[Page and screen pointing data]

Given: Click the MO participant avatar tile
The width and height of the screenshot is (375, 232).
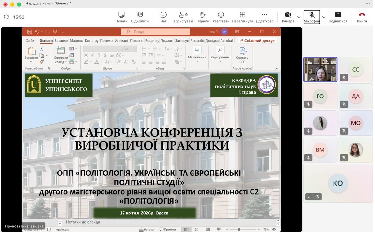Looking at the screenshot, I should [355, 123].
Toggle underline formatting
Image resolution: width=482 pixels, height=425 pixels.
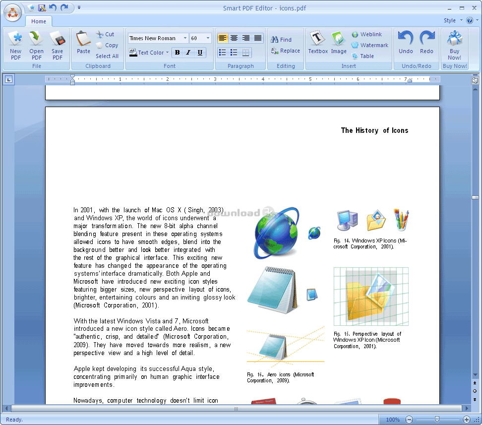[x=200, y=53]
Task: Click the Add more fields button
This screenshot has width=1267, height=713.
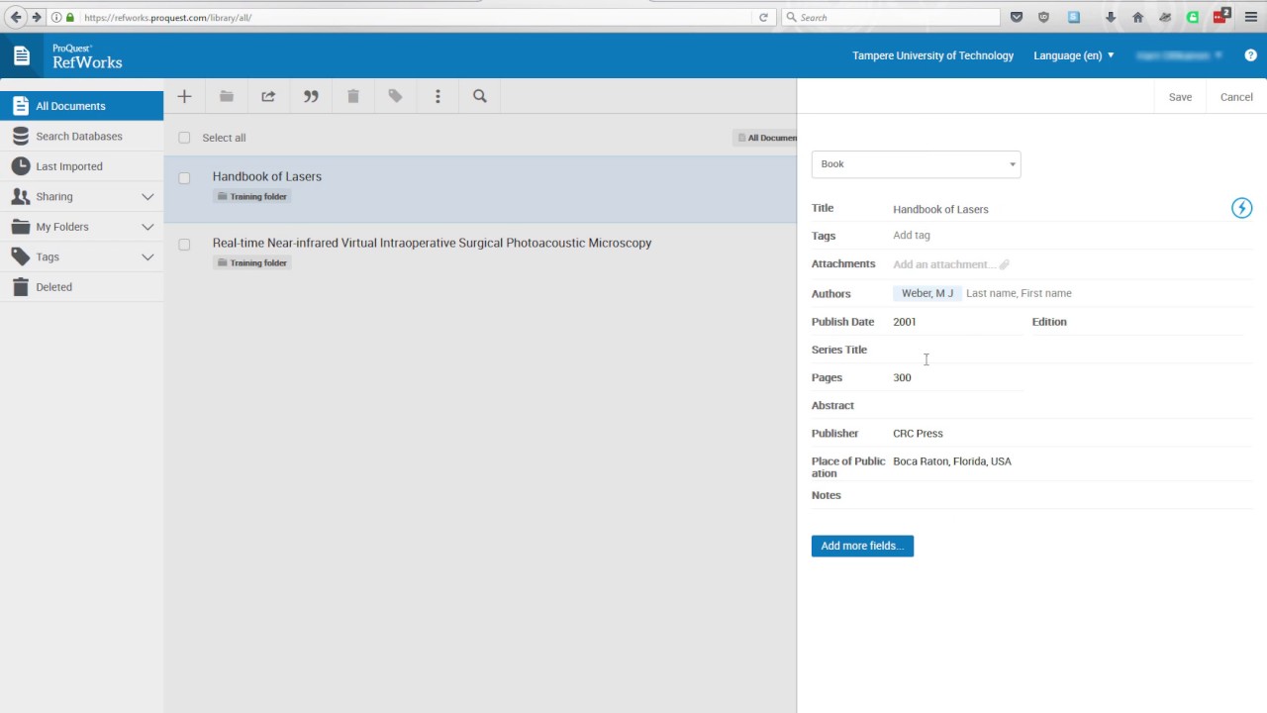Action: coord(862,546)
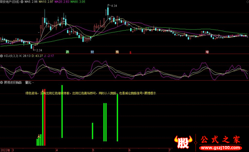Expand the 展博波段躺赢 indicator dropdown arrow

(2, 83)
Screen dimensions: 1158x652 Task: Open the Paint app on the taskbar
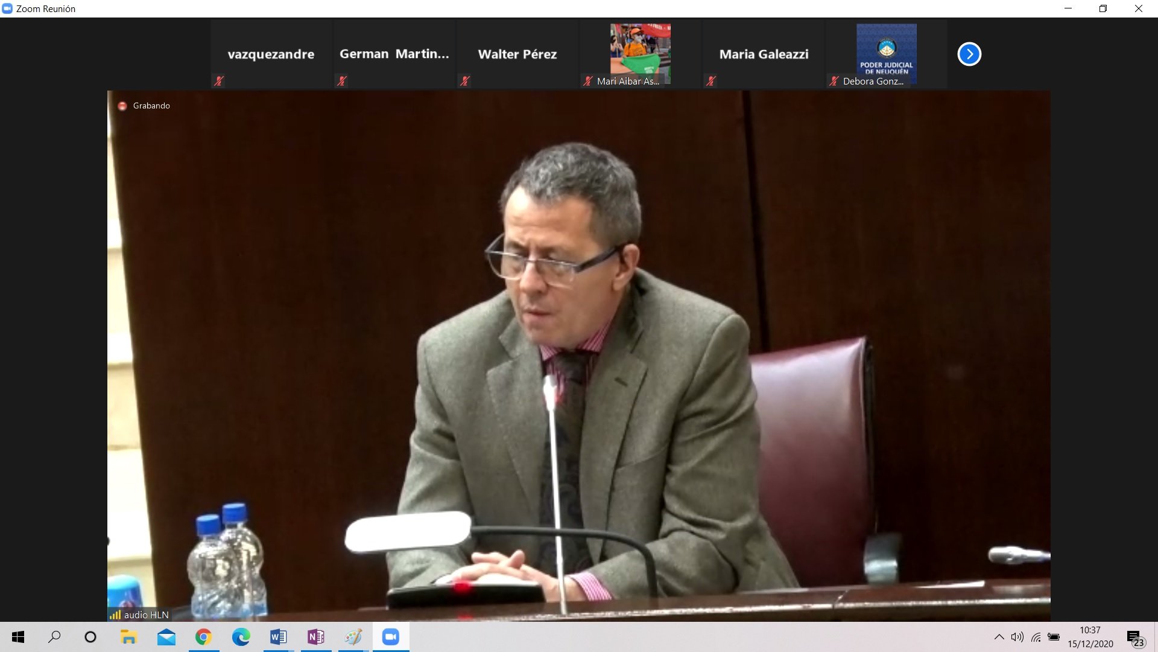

==

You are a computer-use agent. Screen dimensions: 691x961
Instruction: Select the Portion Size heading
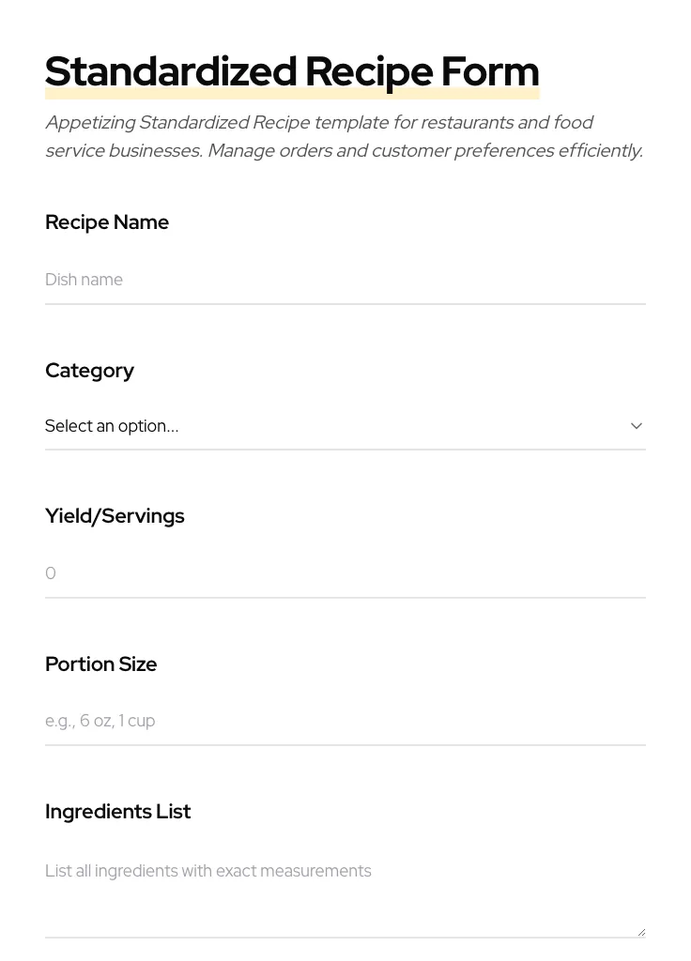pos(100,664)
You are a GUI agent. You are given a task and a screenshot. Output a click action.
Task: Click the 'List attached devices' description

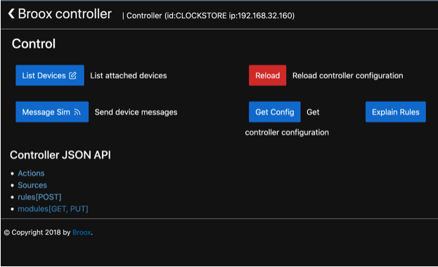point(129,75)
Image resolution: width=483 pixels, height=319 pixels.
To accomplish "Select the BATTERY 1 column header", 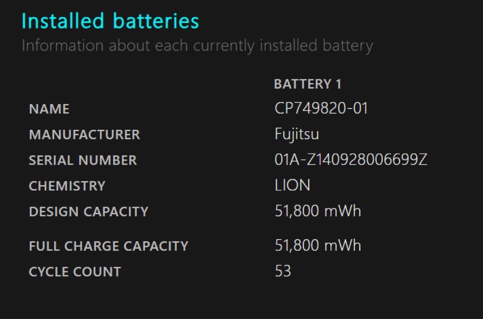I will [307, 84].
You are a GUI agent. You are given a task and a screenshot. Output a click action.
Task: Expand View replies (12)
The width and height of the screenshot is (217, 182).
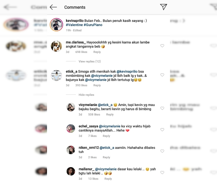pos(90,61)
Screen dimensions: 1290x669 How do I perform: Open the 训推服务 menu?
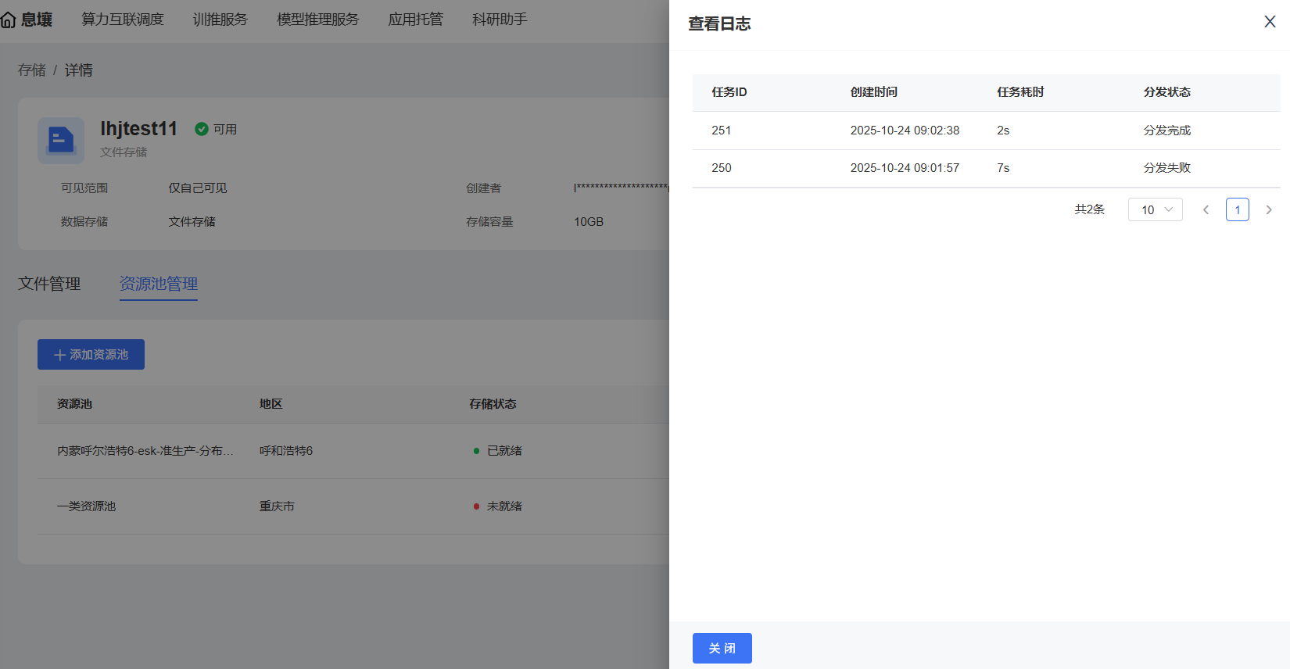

#### Short problem:
Show each line of the data above that contains the string "resolution", matching case exactly.

#### Output below:
Image resolution: width=482 pixels, height=425 pixels.
Image resolution: width=483 pixels, height=319 pixels.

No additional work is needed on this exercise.